Под нижними ветками деревьев, наклонившихся над своими отражениями в воде, вспорхнула птица, черкнула по воде. Круги ряби всколыхнули сонных водомерок.
Заросший кувшинками пруд. Среди ряски – просветы черной воды с водорослями: словно распахнутые окна в запущенный сад. В черном «небе» за окнами, иногда касаясь поверхности воды, плавают толстые, желтые карпы.

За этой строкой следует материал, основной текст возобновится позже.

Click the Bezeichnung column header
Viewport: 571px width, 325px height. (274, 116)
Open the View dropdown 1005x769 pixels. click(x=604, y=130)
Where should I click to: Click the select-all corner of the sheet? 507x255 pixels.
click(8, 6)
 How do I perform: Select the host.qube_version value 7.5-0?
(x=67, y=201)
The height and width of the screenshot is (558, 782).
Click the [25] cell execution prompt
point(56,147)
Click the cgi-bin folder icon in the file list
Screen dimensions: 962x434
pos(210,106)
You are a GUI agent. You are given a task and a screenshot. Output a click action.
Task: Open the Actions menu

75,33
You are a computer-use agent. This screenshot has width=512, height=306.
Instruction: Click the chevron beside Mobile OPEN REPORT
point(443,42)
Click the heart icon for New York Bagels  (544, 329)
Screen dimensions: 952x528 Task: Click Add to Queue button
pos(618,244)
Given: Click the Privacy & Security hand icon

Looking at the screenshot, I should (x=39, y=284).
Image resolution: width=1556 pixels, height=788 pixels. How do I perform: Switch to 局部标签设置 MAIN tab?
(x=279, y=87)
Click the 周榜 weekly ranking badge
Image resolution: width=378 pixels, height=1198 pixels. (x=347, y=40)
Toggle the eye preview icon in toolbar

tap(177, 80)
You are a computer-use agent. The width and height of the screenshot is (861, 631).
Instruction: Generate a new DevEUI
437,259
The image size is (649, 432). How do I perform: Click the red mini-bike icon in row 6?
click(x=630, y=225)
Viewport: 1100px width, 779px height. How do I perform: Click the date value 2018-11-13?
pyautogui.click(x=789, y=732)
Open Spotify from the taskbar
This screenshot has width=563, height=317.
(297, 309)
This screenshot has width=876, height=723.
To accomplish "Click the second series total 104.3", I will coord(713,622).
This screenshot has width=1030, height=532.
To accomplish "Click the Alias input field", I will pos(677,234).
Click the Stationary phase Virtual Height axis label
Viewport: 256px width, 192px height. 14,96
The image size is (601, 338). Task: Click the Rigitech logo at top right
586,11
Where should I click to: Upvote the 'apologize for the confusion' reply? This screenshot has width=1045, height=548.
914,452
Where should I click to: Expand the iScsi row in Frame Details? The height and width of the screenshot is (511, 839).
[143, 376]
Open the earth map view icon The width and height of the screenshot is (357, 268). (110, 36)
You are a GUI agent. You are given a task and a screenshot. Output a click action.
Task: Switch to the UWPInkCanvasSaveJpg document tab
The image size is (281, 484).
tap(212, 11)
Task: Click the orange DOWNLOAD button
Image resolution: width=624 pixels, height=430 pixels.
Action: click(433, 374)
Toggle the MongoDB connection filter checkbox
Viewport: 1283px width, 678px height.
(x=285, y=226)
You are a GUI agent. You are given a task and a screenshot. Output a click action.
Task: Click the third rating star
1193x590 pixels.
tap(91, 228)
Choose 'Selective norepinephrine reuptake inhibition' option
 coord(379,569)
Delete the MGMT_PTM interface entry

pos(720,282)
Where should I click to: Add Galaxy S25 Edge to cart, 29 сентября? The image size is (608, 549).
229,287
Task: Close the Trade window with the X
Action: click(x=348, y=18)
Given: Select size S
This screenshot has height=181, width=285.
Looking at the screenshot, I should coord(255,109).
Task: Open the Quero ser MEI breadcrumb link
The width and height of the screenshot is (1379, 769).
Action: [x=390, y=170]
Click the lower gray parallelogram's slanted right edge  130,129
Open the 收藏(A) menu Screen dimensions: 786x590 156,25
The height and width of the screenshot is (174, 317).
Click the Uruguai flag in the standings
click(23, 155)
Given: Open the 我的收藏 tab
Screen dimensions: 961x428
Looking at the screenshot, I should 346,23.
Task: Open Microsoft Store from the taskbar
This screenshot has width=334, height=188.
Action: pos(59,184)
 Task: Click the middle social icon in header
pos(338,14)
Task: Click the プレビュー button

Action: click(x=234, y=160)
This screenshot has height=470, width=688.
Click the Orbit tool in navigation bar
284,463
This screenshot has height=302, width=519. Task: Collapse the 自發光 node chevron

Верхушки деревьев чуть колеблются от ветра, а выше – выжженно-голубое небо, этот напроказивший ребенок: рот вымазан белыми разводами сливочных облаков. Его голубые глаза смотрят на землю, и солнце, блеснув в воде, отражается в них едва заметными днем звездами. А луна – бледная, спокойная – отражение лилии, безмолвно распустившейся посреди ватаги выпучивших глаза лягушек.
Жара, пронизанная столбиками мошкары, вьющейся, забивающейся в глаза. На берегу – потрескавшаяся, обнажившая ржавчину табличка – «купаться запрещено».
Одежда с подпалинами нелепо оседает на траве, а я шагаю в воду – раз, другой, уже глубоко, торфянистый ил уходит из-под ног – и ложусь грудью на черноту, опускаю в нее лицо, обнимаю руками прохладное, темное, складываю руки, словно в мольбе, обращенной в глубину, меня выталкивает, но это ничего, всего два-три взмаха, и вот я касаюсь руками дна, оно мягкое, немного страшно, и очень холодно – наверное, здесь холодное течение, а в голове медленно кружится слово «омут», а потом наверх, только бы не коснуться в этой тьме чего-нибудь холодного, скользкого – ленивой рыбины, ужа, коряги, только не трогайте меня, я здесь ненадолго – существо с зажмуренными глазами – я чужой вам, я принадлежу тому цветному миру, где солнце согревает теплую зеркальную пленку воды, затянувшую мое лицо, и капает с ресниц. Скользя пятками и выдавливая между пальцев ног черный ил, выхожу.